From the GreeNR Action Plan:
The City website received approximately 26,000 page hits per day, including 1,100 hits to the home page, a statistic which may better represent the number of daily visitors to the site. Less than one thousand individuals subscribe to municipal email bulletins. The City does not currently maintain funding for newsletter production and distribution.
Whoever wrote this does not know much about this because no one talking about “hits”. It is a metric that went out of fashion about 10 years ago. People talk about page views and unique visitors. I think what they mean is they are getting 26,000 page views and when they say 1,100 “hits” to their home page and that better representing the number of daily visitors to the site that probably means they are getting 1,100 unique visitors to the site. Until they just say how many page views and unique visitors they get to their site I can’t be sure. Talk of the Sound publicly discloses our traffic data (we are getting about 850 unique visitors a day on average). If they really are getting 1,100 “uniques” a day (I doubt it since the content is still very static) I can guess that a good deal of their referred traffic is coming from Talk of the Sound as we send people there all the time (like all web sites, about 50-60% of their traffic comes from Google).
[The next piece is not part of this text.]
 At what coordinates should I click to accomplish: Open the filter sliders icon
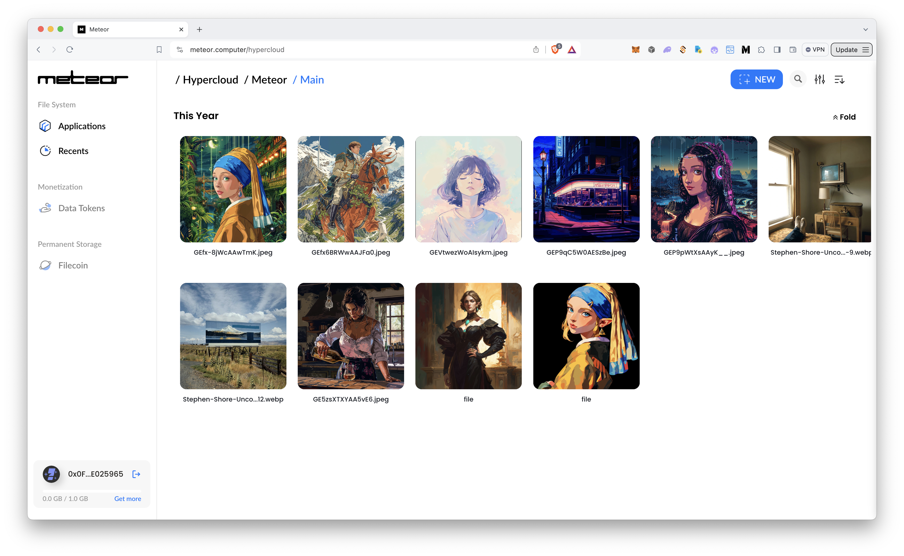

The plan talks about encouraging New Rochelle residents to “subscribe” to the City’s official website which does note make sense to me. Not that it is bad idea, in that I do not understand what is meant by “subscribing” to the City’s web site? People can visit the site, bookmark it or whatever but unless they are talking about requiring registration (which I doubt) or creating widespread adoption of RSS Syndication (again, I doubt it) then the term “subscribe” is not the right word. They also want people to “subscribe”to the public news notification system by which they might mean the Reverse 911 system and/or an email mailing list. If the goal is to have awareness of the site at 50% then I think they are already there; if you ask any person who uses the Internet whether the City of New Rochelle has a web site the answer will be “yes” or “I assume so”.
One pretty sad statistic is that, according to the report, the Journal-News, reaches only 20% of the households in southern Westchester County.
Even more sad is that the report calls the Journal News is “New Rochelle’s major daily newspaper”.